**Your objective:** When the records are reproduced, each one must match exactly, and no picture may be kept.

(Dataset entries)
--
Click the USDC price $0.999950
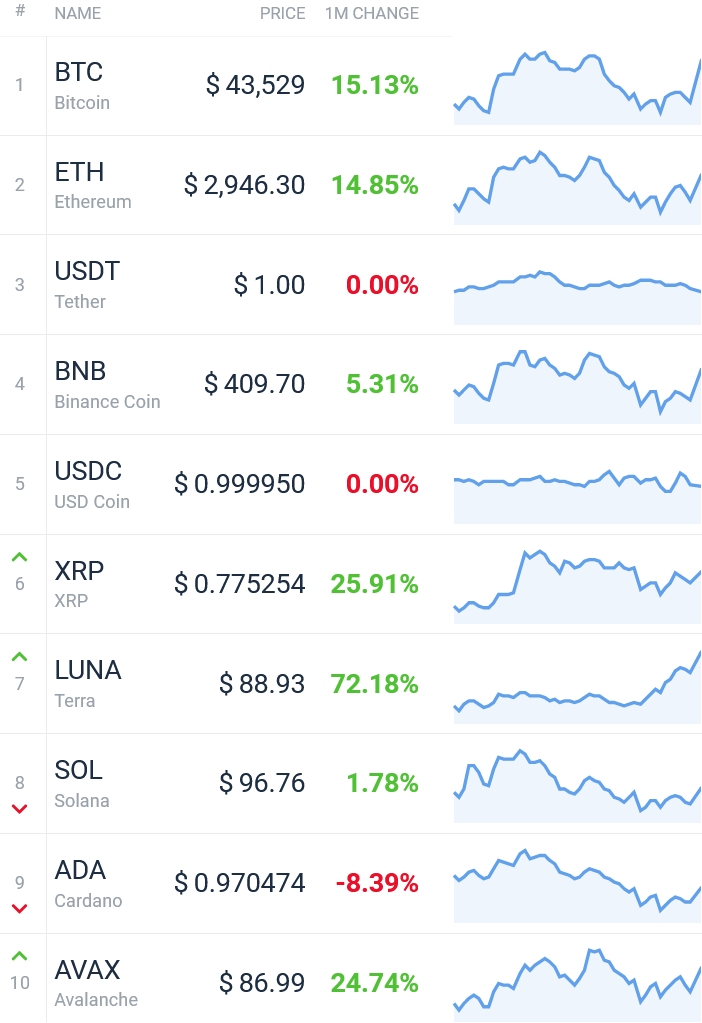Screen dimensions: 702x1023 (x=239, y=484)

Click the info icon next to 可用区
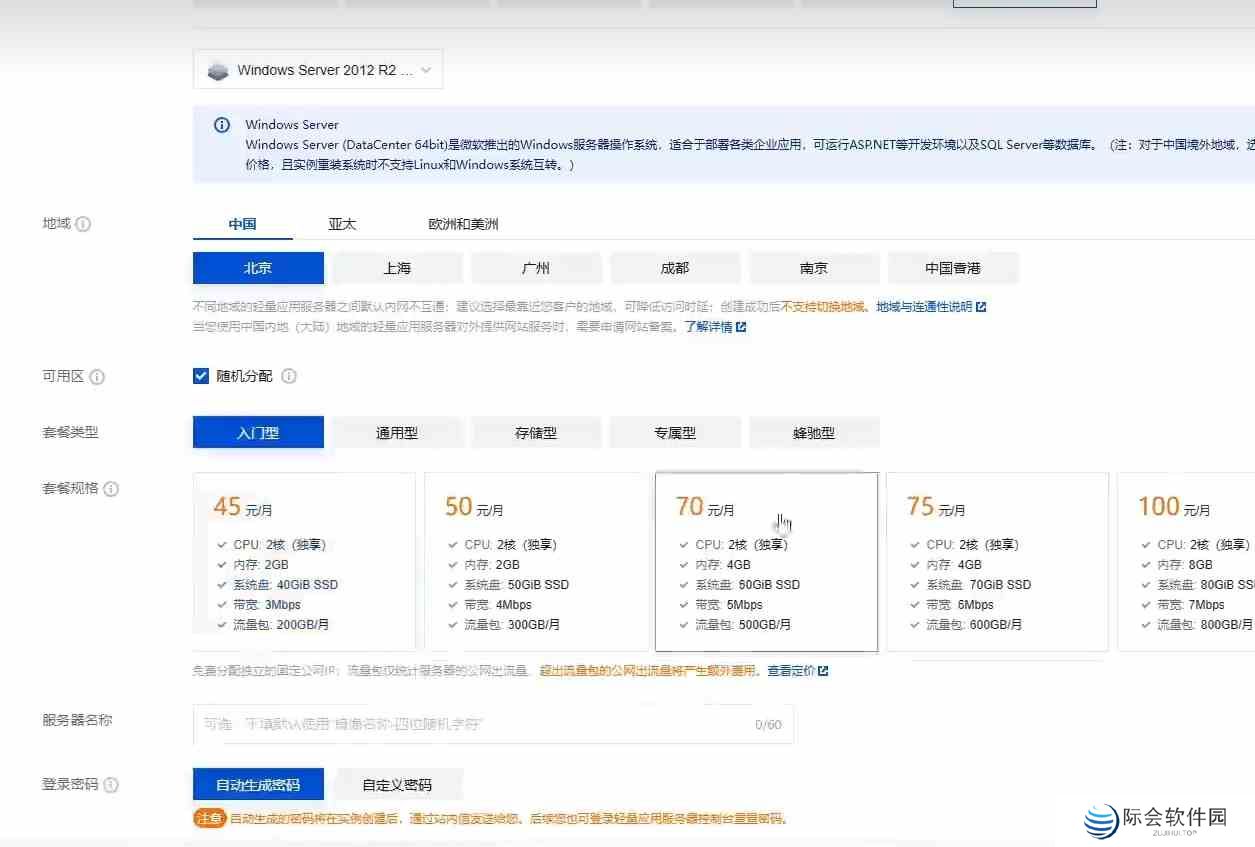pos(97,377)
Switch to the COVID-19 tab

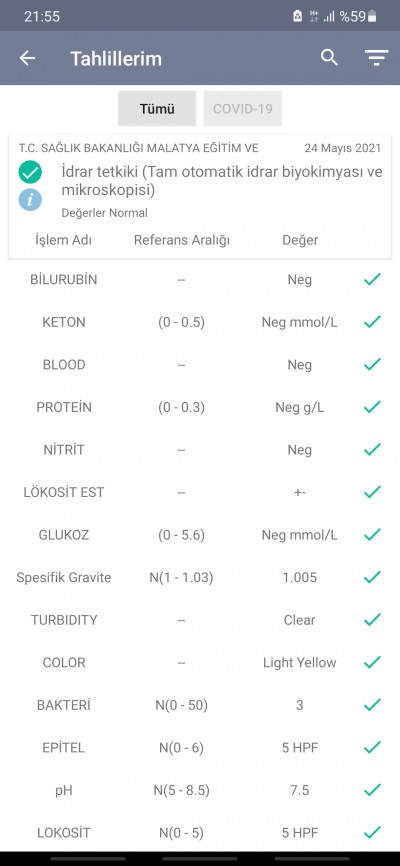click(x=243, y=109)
--
**Answer to the problem:**
Click the USDC price $0.999950
Screen dimensions: 702x1023 (x=239, y=484)

Click the info icon next to 可用区
pos(97,377)
Switch to the COVID-19 tab

click(x=243, y=109)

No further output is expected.